Readers who follow my misadventures with things mechanical must have applauded my preliminary success with the cell phone. And though I still don't know how I managed to live without one until a few months ago, a recent happening with that little marvel makes me wonder if I spoke too soon.

When we first got the phone, my wife was always with me to handle the intricacies of answering a call, retrieving messages and the like. All that changed early this past December when my better half had to go to Boston for medical treatment. I can't say enough about Massachusetts General, it's as good a hospital as there is and the surgery worked out well; Marilyn is as good as new, if not better.
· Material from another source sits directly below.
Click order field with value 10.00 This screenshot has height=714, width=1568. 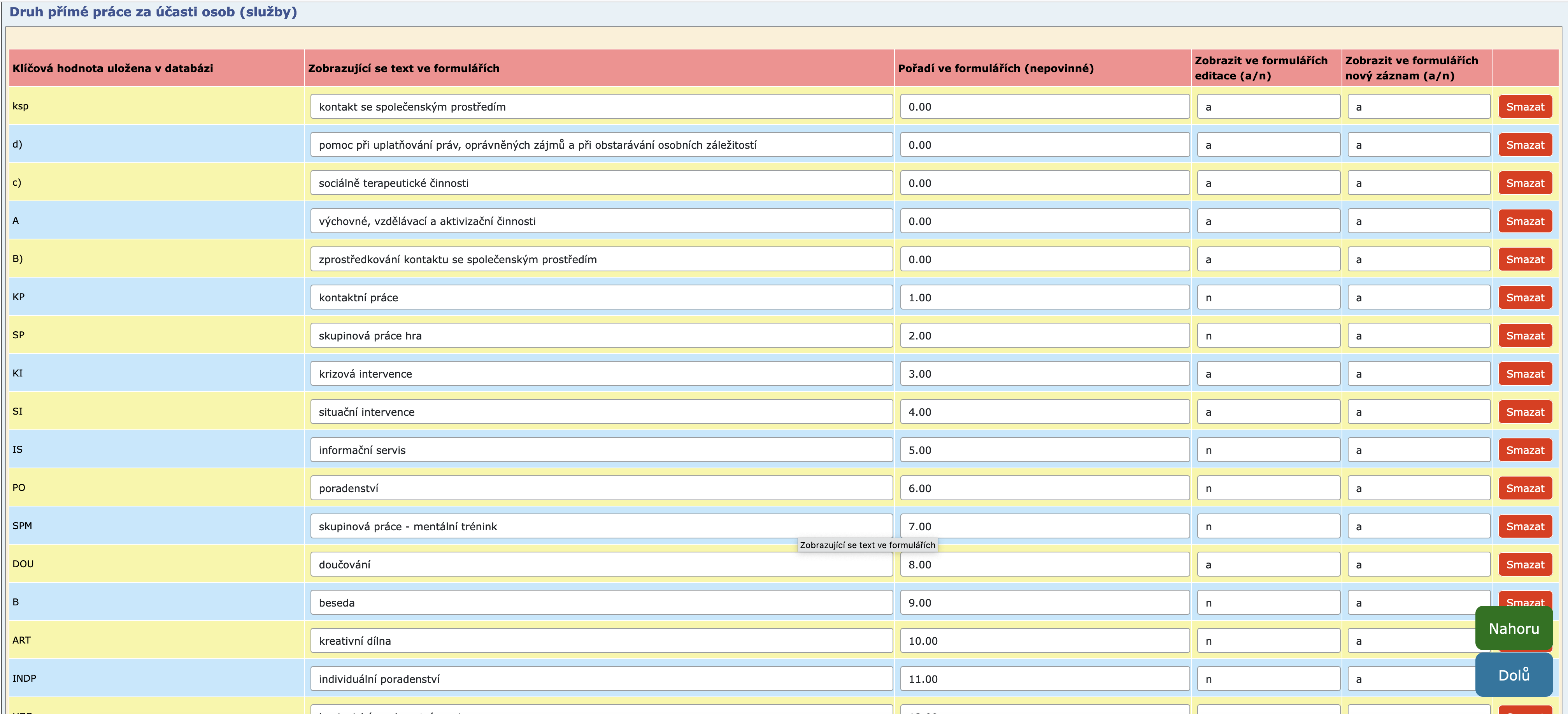tap(1044, 641)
But because she convalesced for ten days as an outpatient at a hotel close by the hospital, it was inevitable that the cell phone and I would be thrown together; just me and the cell phone. Here's what happened:

I nipped out of the hotel one morning to get a couple of coffees at Starbucks. It was positively frigid and I bundled up with my heavy winter coat, scarf, hat and thick wool gloves. Naturally, my wife insisted I take the phone, "in case of an emergency."
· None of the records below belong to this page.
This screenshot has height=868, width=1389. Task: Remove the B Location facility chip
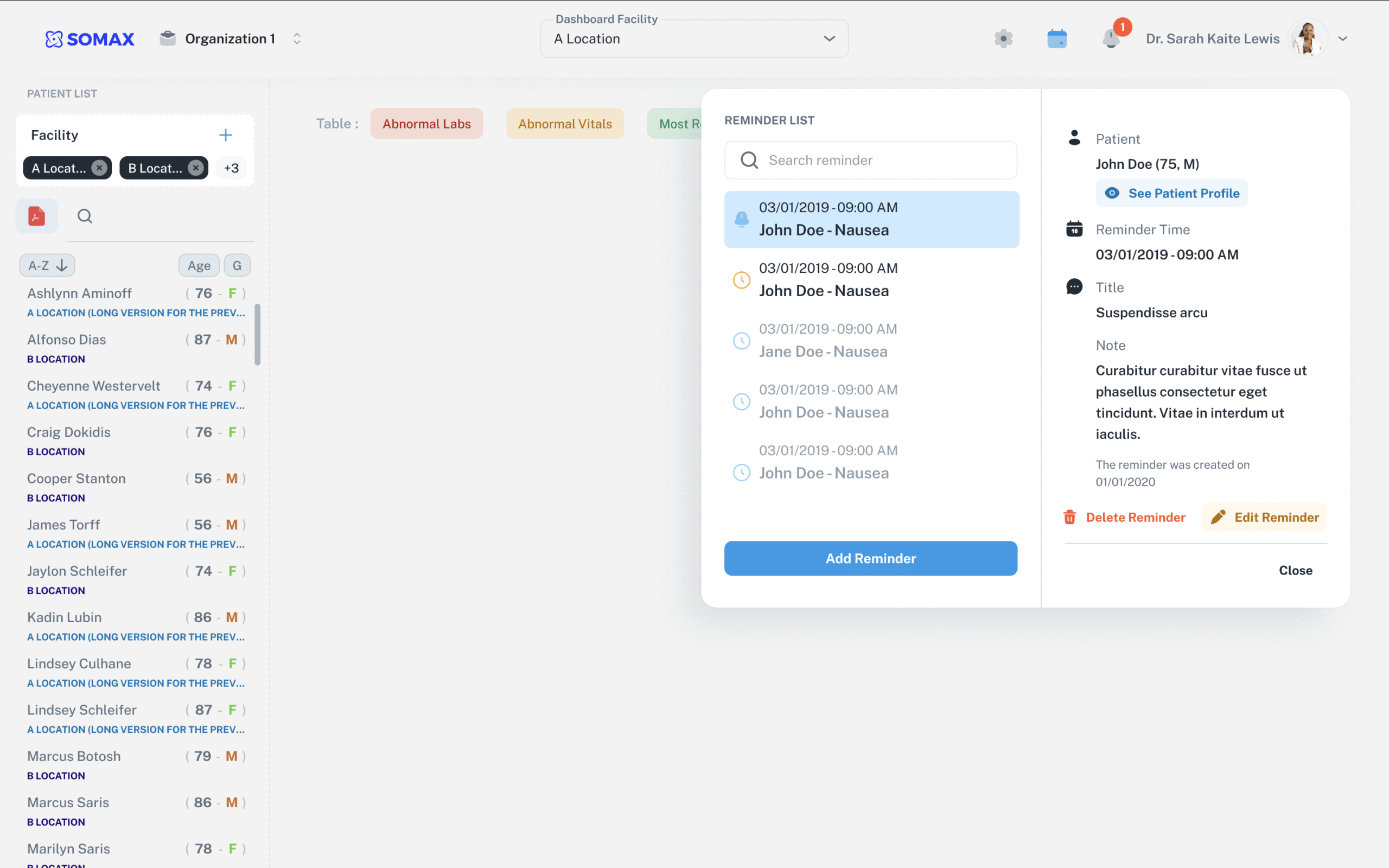pyautogui.click(x=196, y=168)
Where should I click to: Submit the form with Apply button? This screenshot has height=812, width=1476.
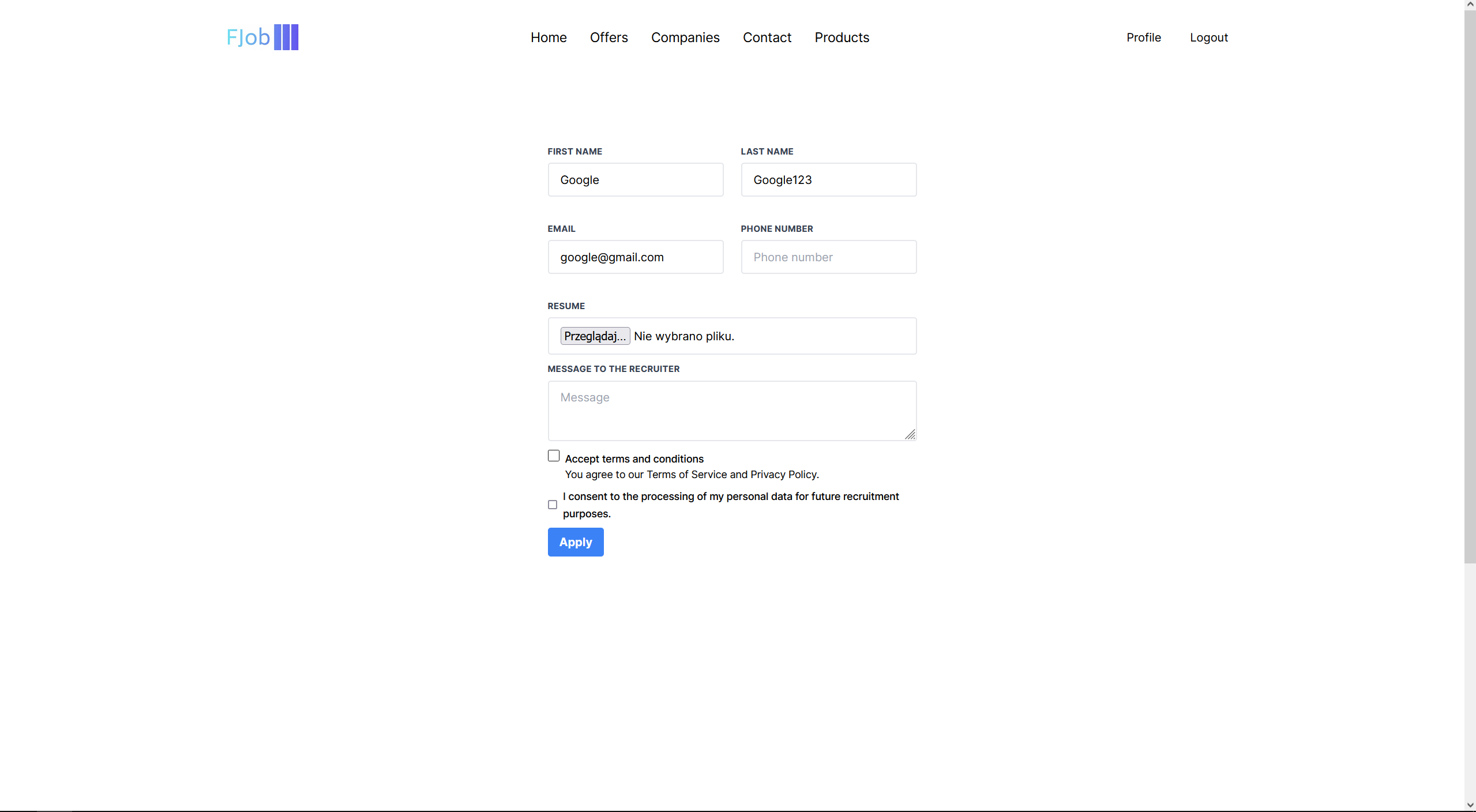coord(575,542)
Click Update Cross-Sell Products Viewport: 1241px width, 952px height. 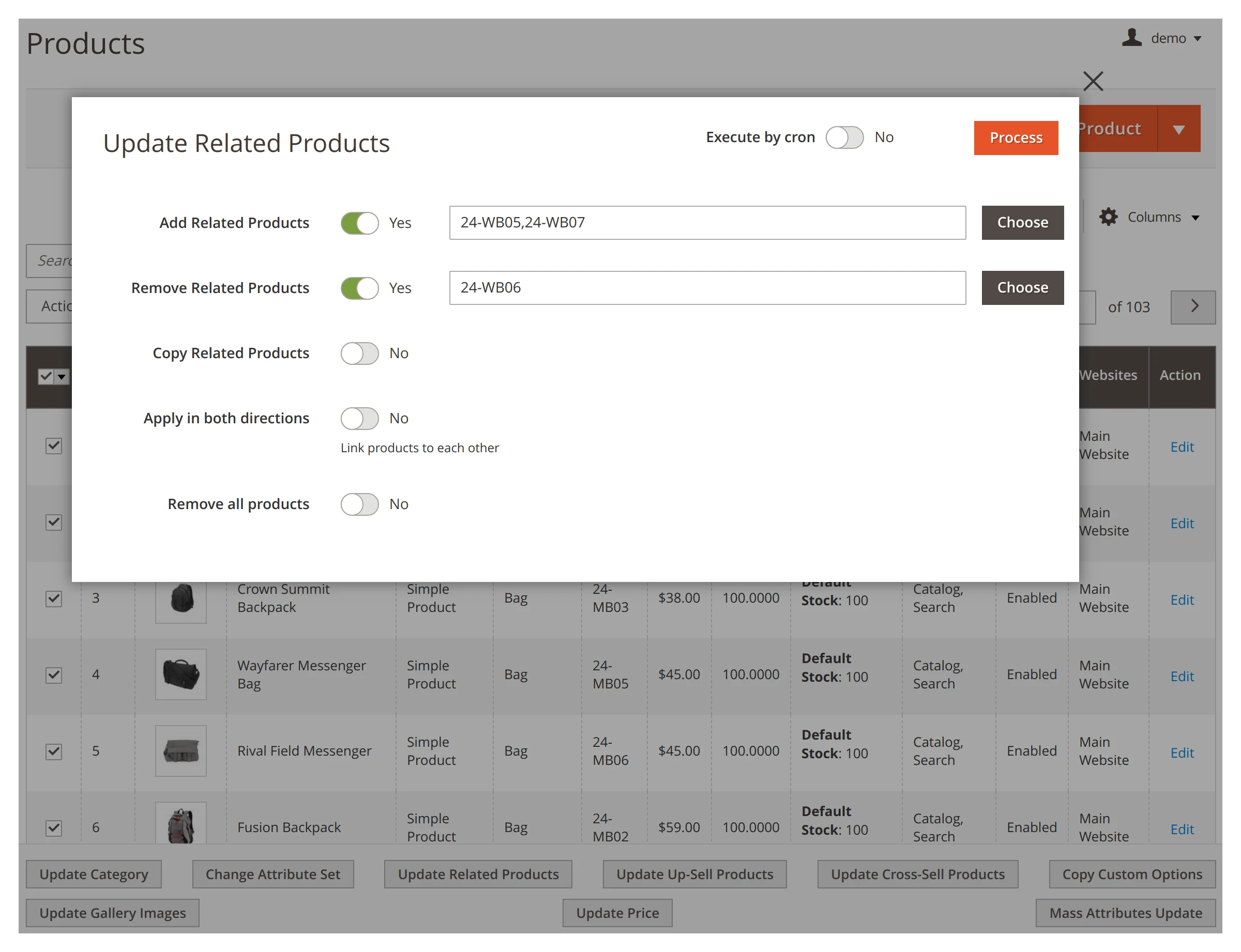tap(917, 874)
What kind of emergency could I have, I wondered to myself, walking the half-block to Starbucks and back, but I know better than to protest my wife's unerring judgment, so off I went. Starbucks went smoothly; two containers of piping hot java safely latched onto a cardboard carrying tray. I was not ten paces out the door when the phone rang. Understand that nothing in modern life is as imperative as a ringing phone; I had to answer it, but because of the howling wind I was carrying the tray with both hands. I tried to put the tray down on the sidewalk so I could take my gloves off, but was not agile enough; bending at the waist not one of my strong points, one of the containers tipped out of the tray and spilled all over the sidewalk. "Well, what the heck," I thought, as I fumbled for the phone; "one out of two's not that bad; Marilyn'll have her coffee!"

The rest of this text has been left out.